O papel das startups de educação no Brasil.

Enviada em 18/11/2021

O inventor Gutenberg revolucionou o ensino graças à criação da prensa móvel, a qual facilitou a distribuição de livros. Semelhante a esse caso, no Brasil, as startups estão transformando a educação do país. Contudo, essas empresas estão a enfrentar certas dificuldades na execução do seu papel de agente inovador. Isso decorre , sobretudo, devido à ineficiência da legislação brasileira e à ausência de uma instrução formal voltada à formação de cidadãos empreendedores.

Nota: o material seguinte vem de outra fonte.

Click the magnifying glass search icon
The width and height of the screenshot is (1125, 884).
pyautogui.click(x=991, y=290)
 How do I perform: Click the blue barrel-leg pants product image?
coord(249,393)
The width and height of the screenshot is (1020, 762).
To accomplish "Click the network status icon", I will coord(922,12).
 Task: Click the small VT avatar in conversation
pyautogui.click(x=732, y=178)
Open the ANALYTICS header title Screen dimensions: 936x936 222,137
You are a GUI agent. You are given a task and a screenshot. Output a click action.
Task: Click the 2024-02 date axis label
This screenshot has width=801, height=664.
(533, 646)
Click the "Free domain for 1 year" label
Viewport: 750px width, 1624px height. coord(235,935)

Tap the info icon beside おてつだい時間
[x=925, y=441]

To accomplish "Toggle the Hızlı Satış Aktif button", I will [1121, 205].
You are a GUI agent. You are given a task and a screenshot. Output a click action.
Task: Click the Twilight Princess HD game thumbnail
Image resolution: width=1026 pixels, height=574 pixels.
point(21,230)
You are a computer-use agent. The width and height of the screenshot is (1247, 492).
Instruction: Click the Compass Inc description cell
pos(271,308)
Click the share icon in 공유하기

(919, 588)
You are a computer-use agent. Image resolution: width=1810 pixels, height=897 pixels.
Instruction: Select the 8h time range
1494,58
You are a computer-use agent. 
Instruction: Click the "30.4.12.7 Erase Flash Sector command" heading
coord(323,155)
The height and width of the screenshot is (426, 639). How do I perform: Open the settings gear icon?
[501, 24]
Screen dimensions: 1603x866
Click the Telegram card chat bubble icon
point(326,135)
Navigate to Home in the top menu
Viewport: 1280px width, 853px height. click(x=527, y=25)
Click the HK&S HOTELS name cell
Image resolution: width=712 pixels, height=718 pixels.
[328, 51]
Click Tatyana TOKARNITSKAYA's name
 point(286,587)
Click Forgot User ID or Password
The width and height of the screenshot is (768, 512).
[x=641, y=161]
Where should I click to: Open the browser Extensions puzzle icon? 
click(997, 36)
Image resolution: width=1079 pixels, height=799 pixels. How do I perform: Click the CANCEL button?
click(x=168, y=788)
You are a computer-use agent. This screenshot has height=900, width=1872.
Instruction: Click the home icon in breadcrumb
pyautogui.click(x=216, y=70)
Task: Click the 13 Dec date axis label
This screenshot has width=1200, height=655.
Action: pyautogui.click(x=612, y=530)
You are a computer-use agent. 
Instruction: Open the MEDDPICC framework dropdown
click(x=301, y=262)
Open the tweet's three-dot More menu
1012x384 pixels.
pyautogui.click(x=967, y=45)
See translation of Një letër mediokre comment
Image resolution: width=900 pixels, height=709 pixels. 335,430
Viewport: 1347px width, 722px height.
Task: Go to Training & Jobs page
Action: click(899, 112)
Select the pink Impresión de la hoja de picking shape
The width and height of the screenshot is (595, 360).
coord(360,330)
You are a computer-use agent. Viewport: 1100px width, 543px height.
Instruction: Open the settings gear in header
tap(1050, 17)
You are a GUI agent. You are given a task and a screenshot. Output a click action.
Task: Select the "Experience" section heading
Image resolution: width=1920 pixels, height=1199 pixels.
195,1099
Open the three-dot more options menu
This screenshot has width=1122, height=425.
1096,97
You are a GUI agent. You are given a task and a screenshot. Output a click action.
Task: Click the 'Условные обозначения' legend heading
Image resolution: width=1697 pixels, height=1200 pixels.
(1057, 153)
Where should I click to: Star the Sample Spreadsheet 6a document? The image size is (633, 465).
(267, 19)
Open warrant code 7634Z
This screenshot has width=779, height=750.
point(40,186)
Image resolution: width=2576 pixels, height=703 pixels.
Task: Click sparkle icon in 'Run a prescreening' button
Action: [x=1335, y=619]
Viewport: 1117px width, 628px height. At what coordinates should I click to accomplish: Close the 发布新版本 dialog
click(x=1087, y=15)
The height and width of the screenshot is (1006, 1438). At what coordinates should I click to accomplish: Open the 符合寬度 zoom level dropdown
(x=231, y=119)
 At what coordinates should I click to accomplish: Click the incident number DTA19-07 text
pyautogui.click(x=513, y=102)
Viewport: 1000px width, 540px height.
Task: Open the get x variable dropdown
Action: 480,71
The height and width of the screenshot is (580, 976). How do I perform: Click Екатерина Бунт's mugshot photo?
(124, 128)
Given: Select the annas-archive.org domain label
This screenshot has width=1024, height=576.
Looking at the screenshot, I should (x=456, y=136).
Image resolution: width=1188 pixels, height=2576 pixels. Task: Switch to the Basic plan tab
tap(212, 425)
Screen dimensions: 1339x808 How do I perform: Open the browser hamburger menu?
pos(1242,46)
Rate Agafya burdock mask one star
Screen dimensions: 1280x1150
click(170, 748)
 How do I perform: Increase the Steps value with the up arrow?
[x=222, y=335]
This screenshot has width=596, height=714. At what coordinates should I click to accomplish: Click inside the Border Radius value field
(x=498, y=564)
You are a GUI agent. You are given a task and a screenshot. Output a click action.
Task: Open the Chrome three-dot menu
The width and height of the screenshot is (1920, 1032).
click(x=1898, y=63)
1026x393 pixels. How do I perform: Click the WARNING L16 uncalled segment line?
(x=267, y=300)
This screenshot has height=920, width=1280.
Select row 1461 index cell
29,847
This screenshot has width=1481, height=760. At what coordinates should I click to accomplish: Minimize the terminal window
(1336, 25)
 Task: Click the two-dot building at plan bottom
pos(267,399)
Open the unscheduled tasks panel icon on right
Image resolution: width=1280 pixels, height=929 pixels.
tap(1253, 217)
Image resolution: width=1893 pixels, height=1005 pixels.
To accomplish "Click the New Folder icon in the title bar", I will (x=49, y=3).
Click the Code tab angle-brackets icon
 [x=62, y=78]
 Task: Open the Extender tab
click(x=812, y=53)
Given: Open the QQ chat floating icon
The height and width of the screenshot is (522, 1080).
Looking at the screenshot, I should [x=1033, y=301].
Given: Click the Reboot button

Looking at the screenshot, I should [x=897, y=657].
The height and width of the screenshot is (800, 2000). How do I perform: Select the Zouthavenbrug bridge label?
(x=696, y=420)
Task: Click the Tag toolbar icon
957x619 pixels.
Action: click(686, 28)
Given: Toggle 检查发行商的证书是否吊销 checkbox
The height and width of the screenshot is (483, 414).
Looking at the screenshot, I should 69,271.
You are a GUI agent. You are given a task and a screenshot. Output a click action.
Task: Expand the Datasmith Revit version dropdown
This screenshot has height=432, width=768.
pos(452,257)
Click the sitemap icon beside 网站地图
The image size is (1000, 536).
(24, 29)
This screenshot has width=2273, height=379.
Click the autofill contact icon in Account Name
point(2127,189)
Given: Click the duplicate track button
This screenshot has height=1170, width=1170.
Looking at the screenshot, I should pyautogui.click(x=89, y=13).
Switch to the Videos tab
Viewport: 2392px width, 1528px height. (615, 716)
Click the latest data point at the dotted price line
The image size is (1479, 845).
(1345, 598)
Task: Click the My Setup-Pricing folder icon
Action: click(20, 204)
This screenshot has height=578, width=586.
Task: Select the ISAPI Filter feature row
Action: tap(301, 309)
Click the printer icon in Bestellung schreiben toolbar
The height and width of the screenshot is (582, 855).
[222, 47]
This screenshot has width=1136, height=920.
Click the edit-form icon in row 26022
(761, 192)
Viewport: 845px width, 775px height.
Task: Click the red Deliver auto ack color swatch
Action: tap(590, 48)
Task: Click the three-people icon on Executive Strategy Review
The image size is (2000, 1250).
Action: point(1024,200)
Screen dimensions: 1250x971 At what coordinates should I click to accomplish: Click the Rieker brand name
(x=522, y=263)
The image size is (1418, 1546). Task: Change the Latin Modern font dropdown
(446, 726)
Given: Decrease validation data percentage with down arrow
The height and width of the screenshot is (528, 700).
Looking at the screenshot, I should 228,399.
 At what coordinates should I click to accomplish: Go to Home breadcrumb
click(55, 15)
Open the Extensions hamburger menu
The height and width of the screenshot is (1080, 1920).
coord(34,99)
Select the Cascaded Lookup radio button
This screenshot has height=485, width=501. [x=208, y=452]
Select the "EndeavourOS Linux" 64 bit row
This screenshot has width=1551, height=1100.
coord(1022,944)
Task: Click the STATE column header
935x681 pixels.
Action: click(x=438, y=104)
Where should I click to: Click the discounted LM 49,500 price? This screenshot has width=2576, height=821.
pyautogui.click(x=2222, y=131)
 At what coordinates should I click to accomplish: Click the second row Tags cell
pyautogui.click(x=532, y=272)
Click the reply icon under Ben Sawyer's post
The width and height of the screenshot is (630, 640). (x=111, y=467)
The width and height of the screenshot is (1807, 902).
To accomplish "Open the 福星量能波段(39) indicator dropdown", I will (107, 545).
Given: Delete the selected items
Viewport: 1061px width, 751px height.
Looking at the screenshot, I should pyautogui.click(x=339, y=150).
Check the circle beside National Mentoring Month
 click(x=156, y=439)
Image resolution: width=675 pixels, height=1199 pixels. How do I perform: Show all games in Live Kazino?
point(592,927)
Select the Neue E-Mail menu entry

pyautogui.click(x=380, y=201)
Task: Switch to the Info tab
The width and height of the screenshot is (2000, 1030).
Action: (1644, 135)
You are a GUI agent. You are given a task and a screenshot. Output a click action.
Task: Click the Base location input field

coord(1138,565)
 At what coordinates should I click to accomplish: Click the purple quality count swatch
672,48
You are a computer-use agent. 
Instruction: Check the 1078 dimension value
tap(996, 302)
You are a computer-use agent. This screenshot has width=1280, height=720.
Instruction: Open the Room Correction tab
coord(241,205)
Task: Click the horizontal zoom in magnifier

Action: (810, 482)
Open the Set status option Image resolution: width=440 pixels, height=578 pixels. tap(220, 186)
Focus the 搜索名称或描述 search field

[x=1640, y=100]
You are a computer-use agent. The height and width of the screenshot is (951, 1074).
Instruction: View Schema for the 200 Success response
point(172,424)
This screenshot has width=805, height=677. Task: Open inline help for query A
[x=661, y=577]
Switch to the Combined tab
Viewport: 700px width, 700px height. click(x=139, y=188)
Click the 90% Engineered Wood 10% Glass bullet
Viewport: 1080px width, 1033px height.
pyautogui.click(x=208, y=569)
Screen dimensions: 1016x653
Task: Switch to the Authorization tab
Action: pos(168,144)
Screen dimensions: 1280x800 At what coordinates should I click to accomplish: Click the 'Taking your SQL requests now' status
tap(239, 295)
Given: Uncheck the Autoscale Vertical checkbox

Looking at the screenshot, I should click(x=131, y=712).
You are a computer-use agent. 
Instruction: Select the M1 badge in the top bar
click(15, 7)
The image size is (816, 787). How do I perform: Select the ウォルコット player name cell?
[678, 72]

Nesse contexto, é visível que o grande número de leis relacionadas à fundação de uma empresa atrapalham com que mais startups sejam abertas. Segundo o economista Ludwig Von Mises, as intervenções estatais no mercado têm , como consequência , a perda de sua eficiência. Nessa lógica, percebe-se que a falta de liberdade econômica dificulta com que mais indivíduos desenvolvam-se nesse tipo de serviço, dado que - consoante com o pensamento de Mises - a burocracia governamental torna as empresas dessa área menos produtivas e ,por conseguinte, menos capital finânceiro é investido nesses negócios. Dessa forma, no fito de aumentar o número de serviços inovadores na educação brasileira, é essencial que ocorra a diminuição de leis relacionadas com esse nicho de mercado.

Ademais, nota-se que existe pouco incentivo ao empreendedorismo no Brasil. De acordo com o filósofo Aristóteles, somente por meio de uma educação eficiente que um indivíduo desenvolve virtudes e aptidões. Sob essa óptica, no Brasil, como consequência de um ensino básico que não aborda questões como finanças e investimentos, a maioria dos cidadãos não desenvolvem as habilidades necessárias à iniciar suas próprias startups, uma vez que - conforme Aristóteles - a instrução é essencial no desenvolvimento de capacidades intelectuas diferenciadas - como o gerenciamento de uma empresa. Desse modo, é indubitável que a falta de uma educação voltada à formação de empreendedores impede com que mais pessoas criem negócios inovadores e de sucesso no Brasil.

Portanto, a fim de desregulamentar o processo de abrir uma startup e ,consequentemente , facilitar com que mais brasileiros inovem no mercado da educação, cabe aos veículos de mídia - como a televisão, as  redes sociais e os jornais - incentivar que a população movimente-se a favor de mais liberdades econômicas. Essa ação pode ser feita por intermédio de entrevistas com criadores de startups nos meios de comunicação. Além disso, no intuito de formar cidadãos capazes de empreender, urge ao Ministério da Educação, mediante à inserção do ensino de finanças e investimentos no currículo escolar, fazer com que mais indivíduos desenvolvam as virtudes, habilidades e aptidões necessárias para esse trabalho.